Collecting information about sex, gender, variations of sex characteristics and sexual orientation

Missing or misrepresented information in a patient’s health record can have substantial implications for clinical care delivery. If a patient’s assigned sex at birth and gender are conflated and inaccurately recorded, appropriate treatments might not be offered.

Practices need to explain to patients the reason for collecting information about sex and gender so they know their information is being confidentially collected for their own health outcomes, not for discriminatory or judgemental reasons.

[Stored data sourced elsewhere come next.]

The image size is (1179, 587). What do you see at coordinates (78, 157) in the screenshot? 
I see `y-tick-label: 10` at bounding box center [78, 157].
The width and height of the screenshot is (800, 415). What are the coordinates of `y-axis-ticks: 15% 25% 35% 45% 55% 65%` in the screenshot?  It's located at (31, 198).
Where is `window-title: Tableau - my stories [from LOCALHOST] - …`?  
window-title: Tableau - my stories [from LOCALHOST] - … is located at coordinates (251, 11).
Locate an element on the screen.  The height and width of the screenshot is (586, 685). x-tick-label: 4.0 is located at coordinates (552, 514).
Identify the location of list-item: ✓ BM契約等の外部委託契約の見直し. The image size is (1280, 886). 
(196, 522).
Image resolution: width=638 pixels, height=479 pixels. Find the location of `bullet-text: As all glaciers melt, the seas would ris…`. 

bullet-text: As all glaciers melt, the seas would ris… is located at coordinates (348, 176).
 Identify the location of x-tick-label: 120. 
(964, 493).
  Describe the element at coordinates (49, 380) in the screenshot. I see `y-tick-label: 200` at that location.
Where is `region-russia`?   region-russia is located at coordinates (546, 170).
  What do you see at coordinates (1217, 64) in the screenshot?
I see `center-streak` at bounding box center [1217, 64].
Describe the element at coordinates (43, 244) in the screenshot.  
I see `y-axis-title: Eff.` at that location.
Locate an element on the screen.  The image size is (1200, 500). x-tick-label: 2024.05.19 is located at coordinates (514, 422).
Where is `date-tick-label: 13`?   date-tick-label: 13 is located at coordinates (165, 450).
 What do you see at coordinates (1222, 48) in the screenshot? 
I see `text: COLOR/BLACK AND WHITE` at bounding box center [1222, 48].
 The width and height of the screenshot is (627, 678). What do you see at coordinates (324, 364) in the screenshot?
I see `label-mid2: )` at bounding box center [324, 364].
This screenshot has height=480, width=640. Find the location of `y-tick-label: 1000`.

For the best health outcomes, practices need to ask for and separately record details about a patient’s sex, gender, variations of sex characteristics and sexual orientation. Your practice could do the following to improve the accuracy of responses when collecting this information from patients:

  • Clearly explain why questions are being asked and how answers will be used.
  • Use forms that allow patients to choose from multiple fields (eg see formats for preferred question and answer options below).
  • Ask patients what pronouns they use, then document and use this information (eg in referral letters).
  • Ask questions that distinguish between identity (ie male/female) and descriptors of behaviour, attraction and experience (ie ask who your patient’s sexual partners are).